La présence du Comte Arnaut de Carcassonne dans l'entourage des comtes de Toulouse fondateurs de Lézat peut s'expliquer par le lien de parenté d'Aton avec ceux de Carcassonne. On pourrait penser encore que la parenté entre Amelius et Garsende passait par Amelia, qualifiée non de "vicomtesse" mais de "comtesse" (comprendre 'de famille comtale') mais il n'en est rien. On ne connait pas d'Amelia dans la famille "comtale" toulousaine elle-même. Le mot 'nepos' doit être quant à lui pris pour 'neveu' car il est né vers 930 donc sa mère est sans doute une soeur de Garsende, peut-être est-ce Ermentrude, celle qui apparaît à Lézat au milieu du Xème S.

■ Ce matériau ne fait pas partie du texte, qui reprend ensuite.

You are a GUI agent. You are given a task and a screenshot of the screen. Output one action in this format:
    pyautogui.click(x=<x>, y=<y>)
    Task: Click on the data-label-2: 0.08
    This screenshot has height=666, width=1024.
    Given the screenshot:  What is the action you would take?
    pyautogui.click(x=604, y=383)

La présence des noms Benedictus et surtout Aton chez les Amelii témoigne d'un fort lien avec les vicomtes toulousains, peut-être Guisla, femme du premier Amelius Simplicius était-elle la soeur de Benedictus, vicomte de Toulouse?

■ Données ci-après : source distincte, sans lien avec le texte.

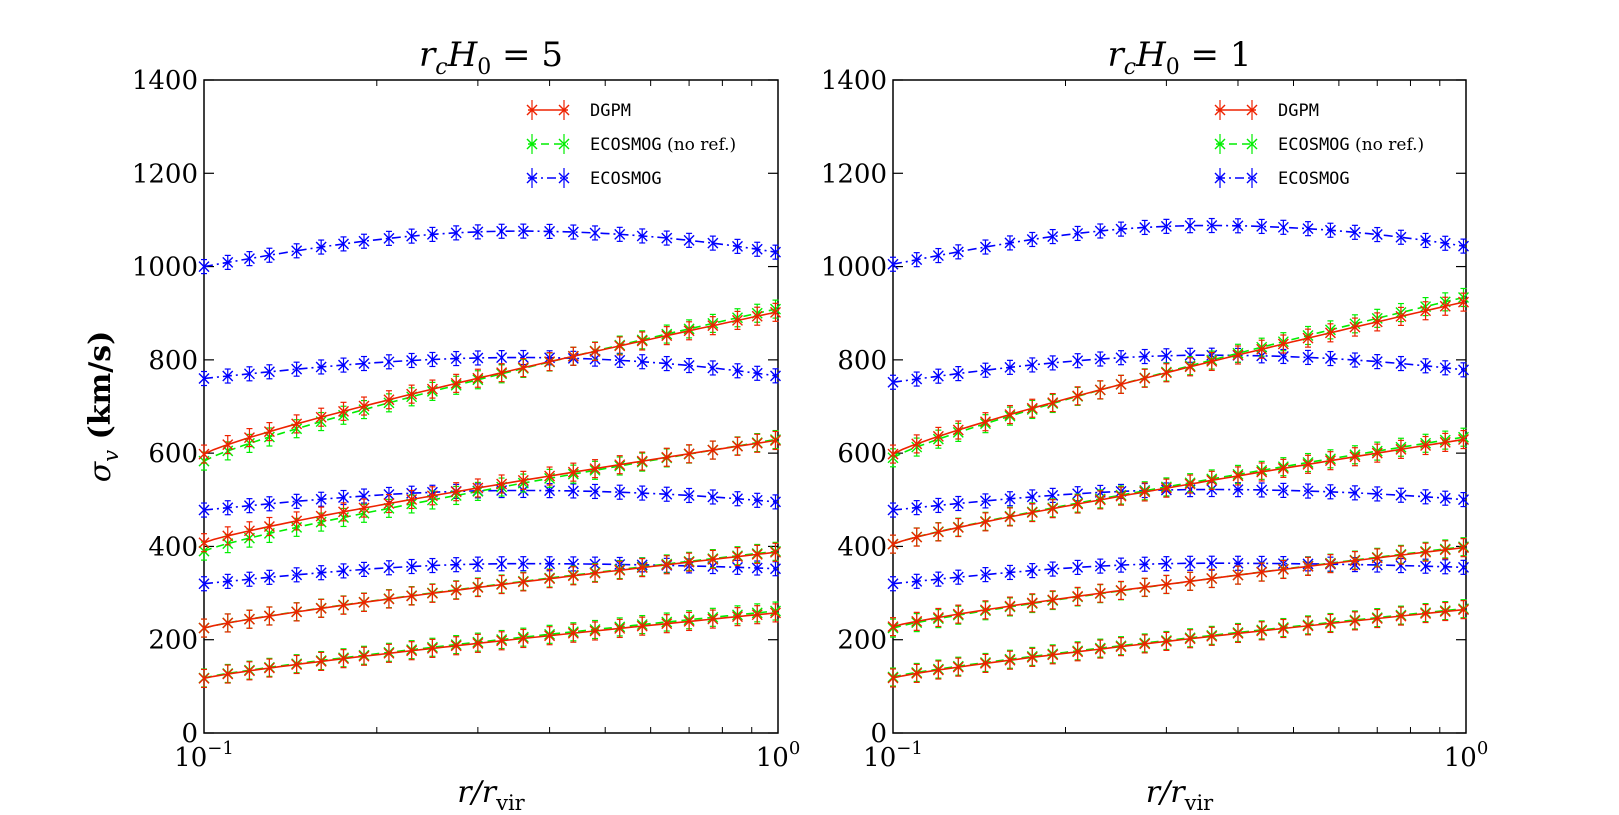  What do you see at coordinates (893, 756) in the screenshot?
I see `x-tick-label: 10−1` at bounding box center [893, 756].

On connait pour les Amelia, plusieurs porteuses de ce nom, dont une autre de la famille comtale dont la fille Almodis est connue car elle fut mariée une 1ère fois à Raymond Béringuier de l'entourage des comtes de Toulouse et des vicomtes de Carcassonne et Béziers puis surtout à Pons III de Toulouse et enfin eut pour 3ème mari le comte de Barcelone, elle descendait elle aussi des comtes de Carcassonne; il y eut aussi une comtesse Amelia de Périgueux, et une Amelia de la Marche. Amelia de Périgueux née en 995 pourrait bien être une parente (petite nièce) de Amelius bienfaiteur de Lézat (935 - 977) et la tante d'Amelia Comtesse de la Marche (1005/10 - + ap. 1038). Cette dernière enfin est la mère de Ramgarde qui épousera Pierre-Raimond de Béziers.
Pour terminer il faut noter que des Amelius sont associés en 959 aux fidèles du Comte du Poitou, Guillaume 'Tête d'Etoupe' et que plusieurs Amelia sont connues dans cette région au XIème S.
(=> "La noblesse du Midi carolingien: Etude sur quelques grandes familles..." Ch. Setipani 2004).